Specify the learn rate of 1e-3 for the actor, and 2e-3 for the critic models of the agent. Use a gradient threshold value of 10 for both actor and critics to stabilize gradients during learning.

agentOpts.ActorOptimizerOptions.LearnRate = 1e-3;
agentOpts.ActorOptimizerOptions.GradientThreshold = 10;
for i = 1:2
    agentOpts.CriticOptimizerOptions(i).LearnRate = 2e-3;
    agentOpts.CriticOptimizerOptions(i).GradientThreshold = 10;
end

Create the TD3 agent using the actor and critic representations. For more information on TD3 agents, see rlTD3Agent.

agent = rlTD3Agent(actor, [critic1, critic2], agentOpts);
agent.ExperienceBuffer = rlPrioritizedReplayMemory(oinfo,ainfo);

Closed Loop Response

Simulate the model to view the closed loop step response of the untrained agent. The response does not satisfy the performance bounds.

sim(mdl);

Train the Agent

You will train the agent to satisfy the performance constraints. First specify the training options using rlTrainingOptions. For this example, use the following options:

Run training for at most 500 episodes, with each episode lasting at most ceil(Tf/Ts) time steps, where the total simulation time Tf is 10 s.
Evaluate the performance of the greedy policy by running 1 evaluation episode every 10 training episodes.
Stop the training when the evaluation score reaches 0. At this point the agent is able to satisfy the performance constraints.
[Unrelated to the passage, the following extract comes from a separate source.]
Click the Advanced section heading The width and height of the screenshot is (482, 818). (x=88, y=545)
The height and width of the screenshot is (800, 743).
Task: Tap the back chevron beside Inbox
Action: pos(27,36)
trainOpts = rlTrainingOptions(...
    MaxEpisodes=500, ...
    MaxStepsPerEpisode=ceil(Tf/Ts), ...
    StopTrainingCriteria="EvaluationStatistic",...
    StopTrainingValue=0,...
    ScoreAveragingWindowLength=20);

evl = rlEvaluator( ...
    NumEpisodes=1, ...
    EvaluationFrequency=10);

Fix the random stream for reproducibility.

rng(0,"twister");

Train the agent using the train function. Training this agent is a computationally intensive process that may take several minutes to complete. To save time while running this example, load a pretrained agent by setting doTraining to false. To train the agent yourself, set doTraining to true.

doTraining = false;
if doTraining
    trainingStats = train(agent, env, trainOpts, Evaluator=evl);
else
    load("rlWatertankTD3Agent.mat")
end

A snapshot of the training progress is shown in the following figure. You can expect different results due to inherent randomness in the training process.

Closed Loop Response of Trained Agent

Simulate the model to view the closed loop step response. The reinforcement learning agent is able to track the reference height while satisfying the step response constraints.